En écho à ces différentes approches du sujet des espaces et des formes du texte dans la bande dessinée, l’entretien stimulant entre Pierre Fresnault-Deruelle et Laurent Gerbier, « Placer sa voix : la parole, le discours et le son dans l’image », donne l’occasion de revenir sur les évolutions théoriques et méthodologiques au cours de la carrière de ce chercheur précurseur. Ensuite, six recensions sont consacrées à des ouvrages académiques récents, qui abordent de près ou de loin la question du texte, ou plus largement les relations textes-images, dans la bande dessinée : De l’incommunication au miroir de la bande dessinée (2017) de Pascal Robert et recensé par Jérome Uylebroeck ; La bande dialoguée, une histoire des dialogues de bande dessinée (1830-1960) (2019) de Benoît Glaude, recensé par Jean-Charles Andrieu de Levis ; Lire le récit multimodal, à la limite de ses habitudes, publié en 2020 par Côme Martin et recensé par Maxime Thiry ; Adaptation et bande dessinée ; éloge de la fidélité, publié en 2020 par Jan Baetens et recensé par Benoît Glaude ; Presse et bande dessinée. Une aventure sans fin, dirigé par Alexis Lévrier et Guillaume Pinson (2021) et recensé par Maël Rannou ; La Destruction des images en bande dessinée, dirigé par Henri Garric (2022) et recensé par Benoît Glaude.
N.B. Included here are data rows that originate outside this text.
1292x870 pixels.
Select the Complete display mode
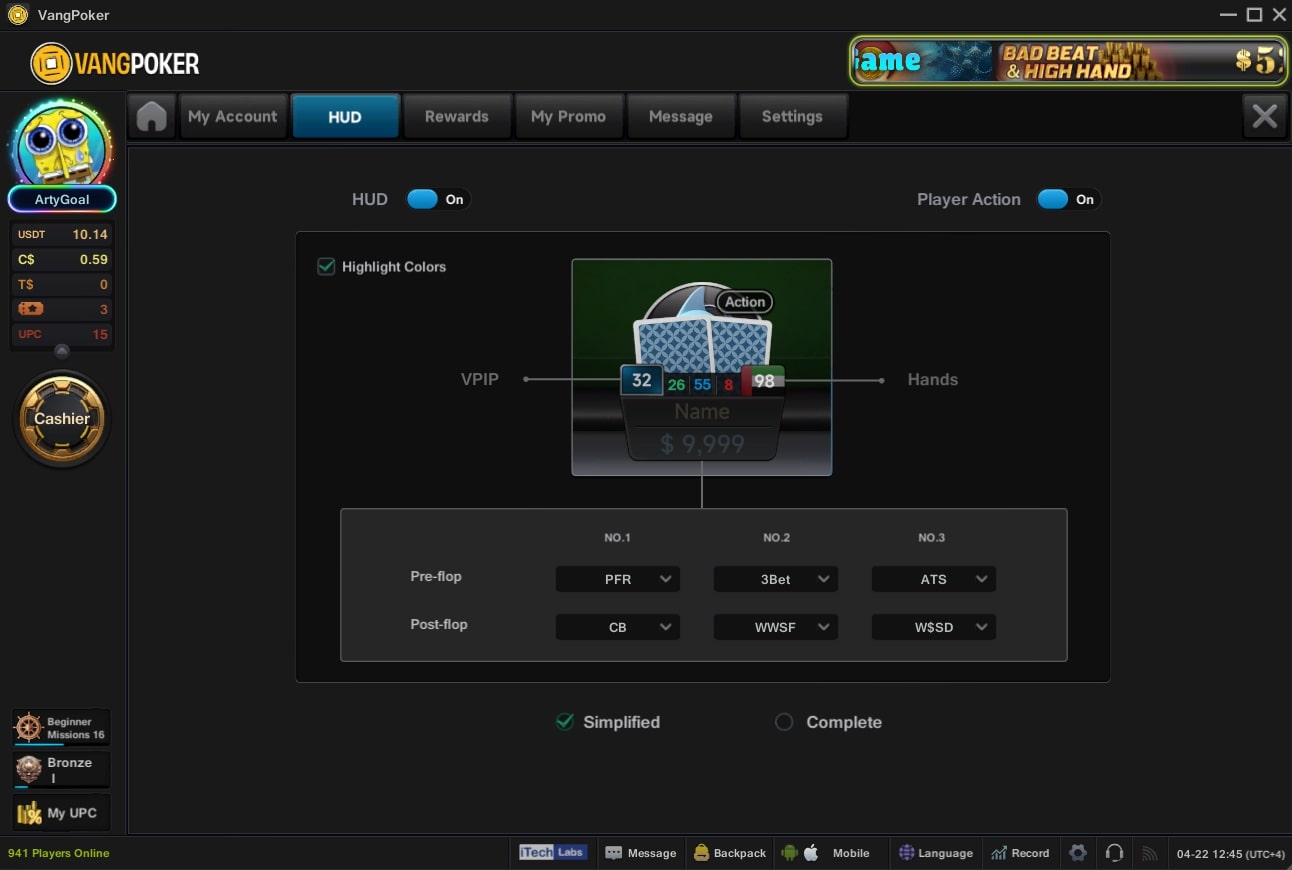(x=784, y=721)
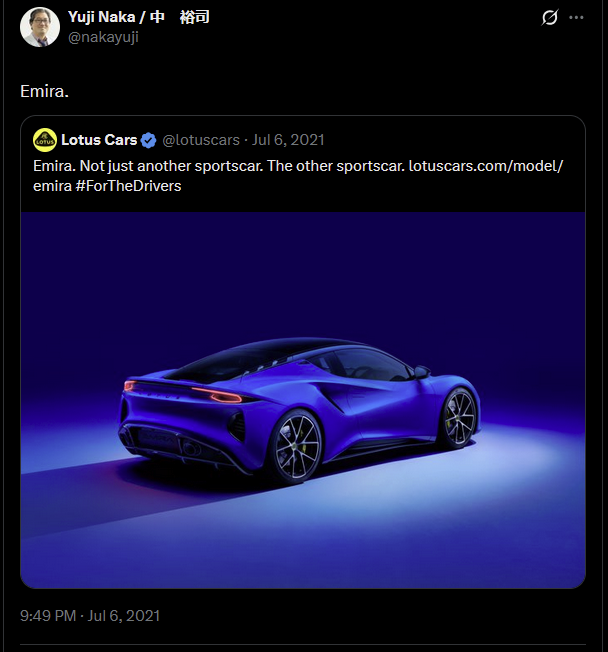Click the main post text "Emira."
The width and height of the screenshot is (608, 652).
click(x=43, y=91)
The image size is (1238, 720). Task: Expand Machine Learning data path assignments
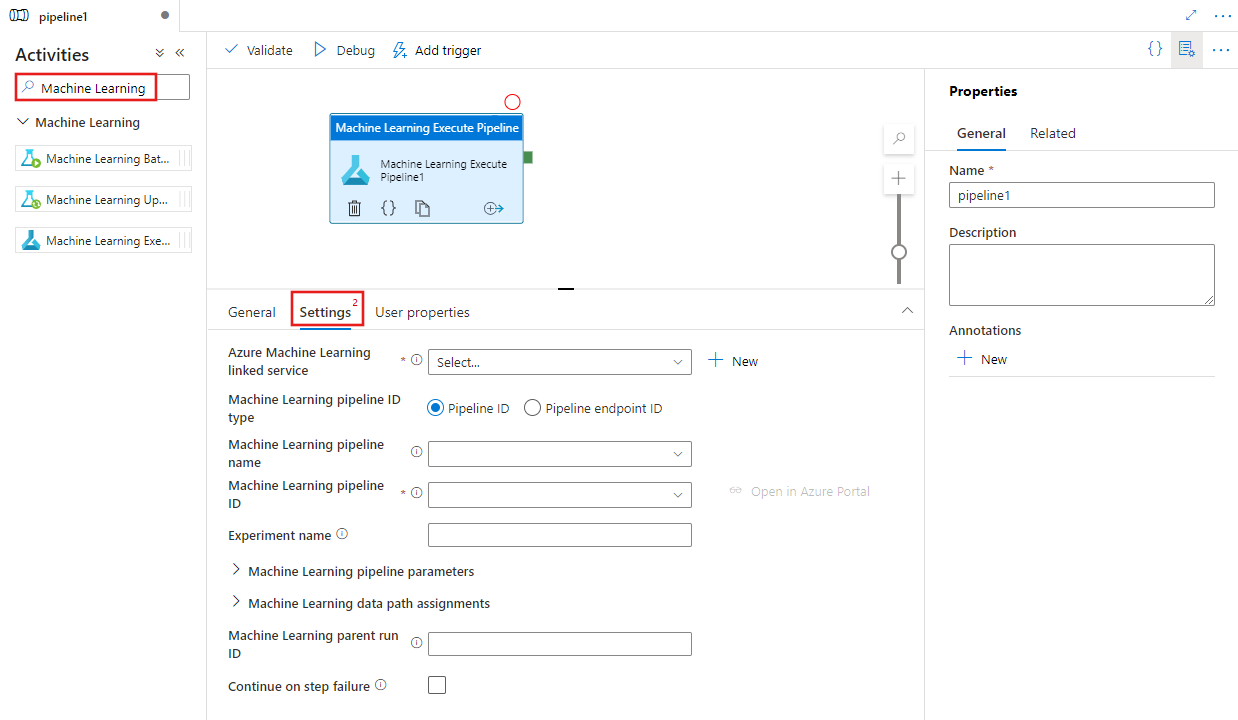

Enfin, le cahier d’artiste proposé en clôture de ce numéro, Le Bout de la langue, de Gabri Molist, s’inscrit parfaitement dans la thématique choisie, puisqu’il s’agit de la traduction originale d’une bande dessinée de 48 planches créée en catalan sous le titre La Punta de la llengua, qui explore les fonctions du texte en jouant sur son absence ou son décalage, dans une narration à la fois déconcertante et ludique, et qui constitue une part de la pratique expérimentale de l’auteur dans le cadre de sa recherche-création doctorale.

« Ecritures protéiformes » avons-nous écrit à l’orée de ce texte pour définir la bande dessinée. La richesse des approches proposées dans ce numéro de Textimage y est une réponse autant qu’un corollaire. Et ceci, nous l’espérons, n’entame en rien sa cohérence, tout en constituant une contribution qui nourrira, nous l’espérons aussi, la recherche sur le 9e art.

 

Outre les collègues qui ont publié dans ce numéro, nous voulons remercier les personnes qui ont contribué à sa réalisation : Aurélie Barre, Julien Baudry, Julien Bouvard, Olivier Leplatre, Sylvain Lesage, Côme Martin, Sabrina Messing, François Poudevigne, Jean-Louis Tilleuil, Margot Renard, Emilie Rigaud, ainsi que La Brèche, association de chercheur·se·s en bande dessinée, le Groupe de Recherche sur l’Image et le Texte de l’UCLouvain, et l’équipe COMICS de l’Université de Gand.